Restate word for word only the lines from the one with "You are a computer-use" through the end of the records; no pictures belong in the copy.
----- Supplied data
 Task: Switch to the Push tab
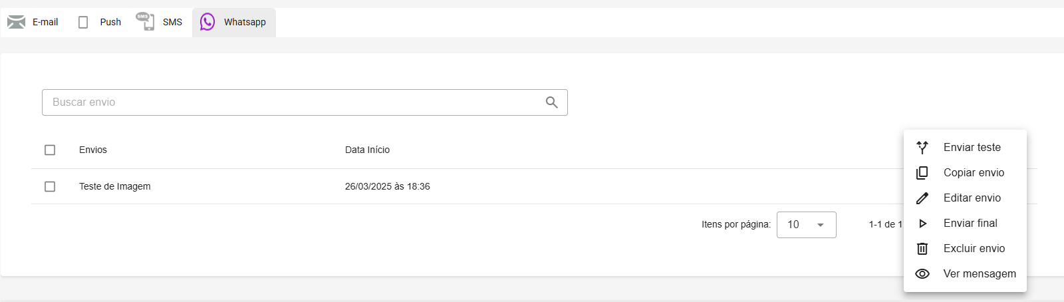[x=100, y=22]
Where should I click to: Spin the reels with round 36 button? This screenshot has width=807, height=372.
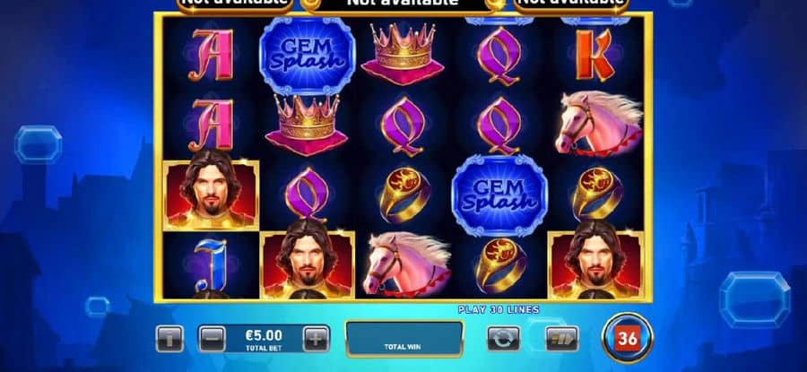(x=627, y=338)
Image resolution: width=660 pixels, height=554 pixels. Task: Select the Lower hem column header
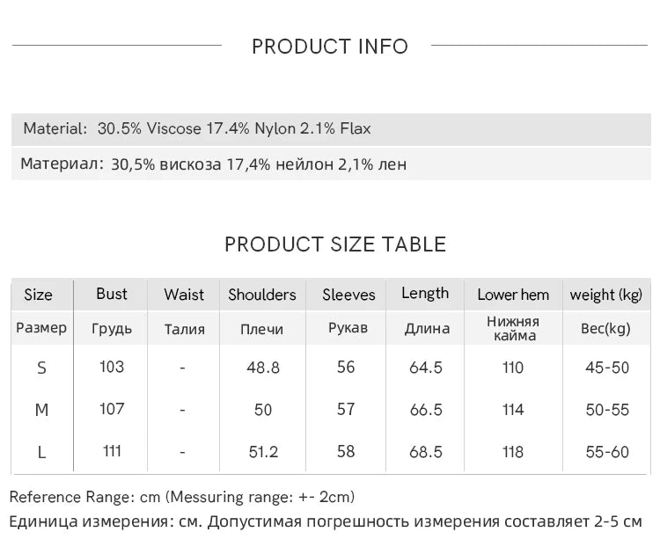(x=513, y=295)
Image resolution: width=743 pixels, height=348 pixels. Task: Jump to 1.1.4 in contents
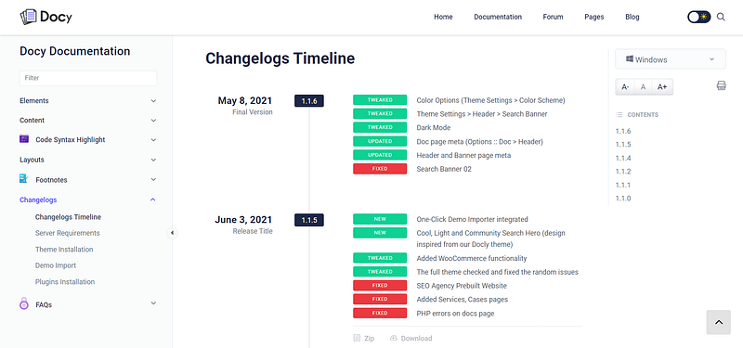[623, 158]
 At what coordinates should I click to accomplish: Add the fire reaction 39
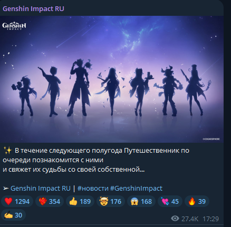pos(197,201)
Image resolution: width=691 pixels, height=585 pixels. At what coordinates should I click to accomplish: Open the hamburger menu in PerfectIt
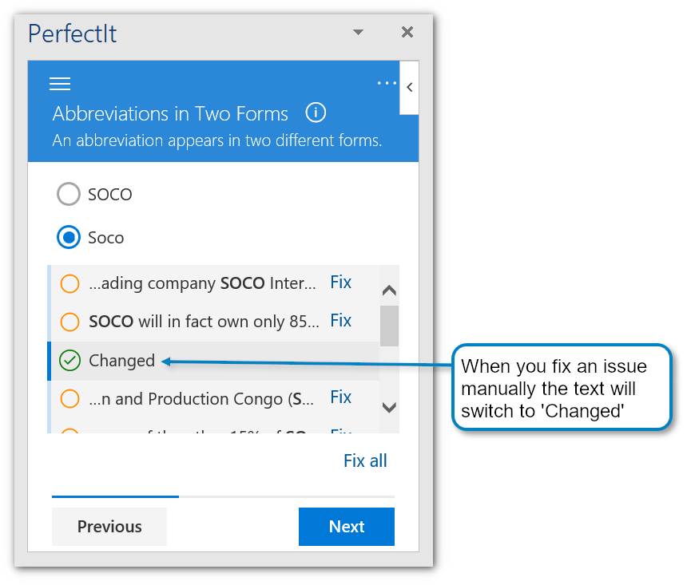point(60,84)
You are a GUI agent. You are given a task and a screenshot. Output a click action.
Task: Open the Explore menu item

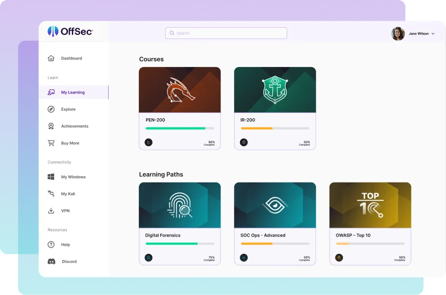pyautogui.click(x=68, y=109)
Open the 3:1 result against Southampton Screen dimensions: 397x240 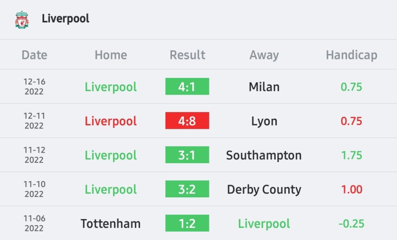click(x=187, y=155)
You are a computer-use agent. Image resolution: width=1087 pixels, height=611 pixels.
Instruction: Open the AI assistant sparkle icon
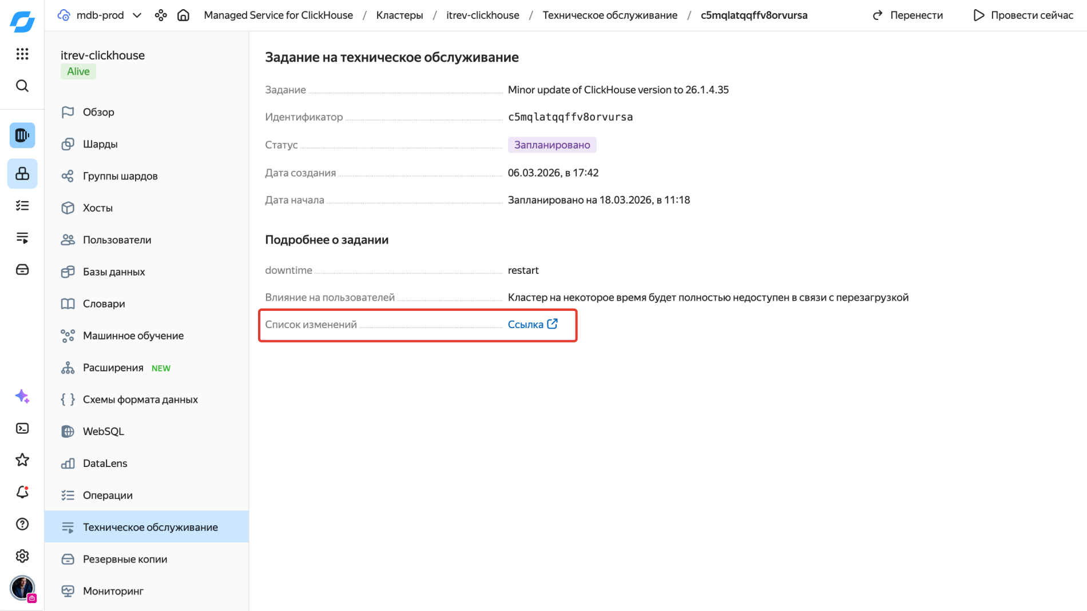tap(22, 396)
----------
• Response for this exercise
You are a computer-use agent. Image resolution: width=1087 pixels, height=611 pixels.
Instruction: Open the AI assistant sparkle icon
tap(22, 396)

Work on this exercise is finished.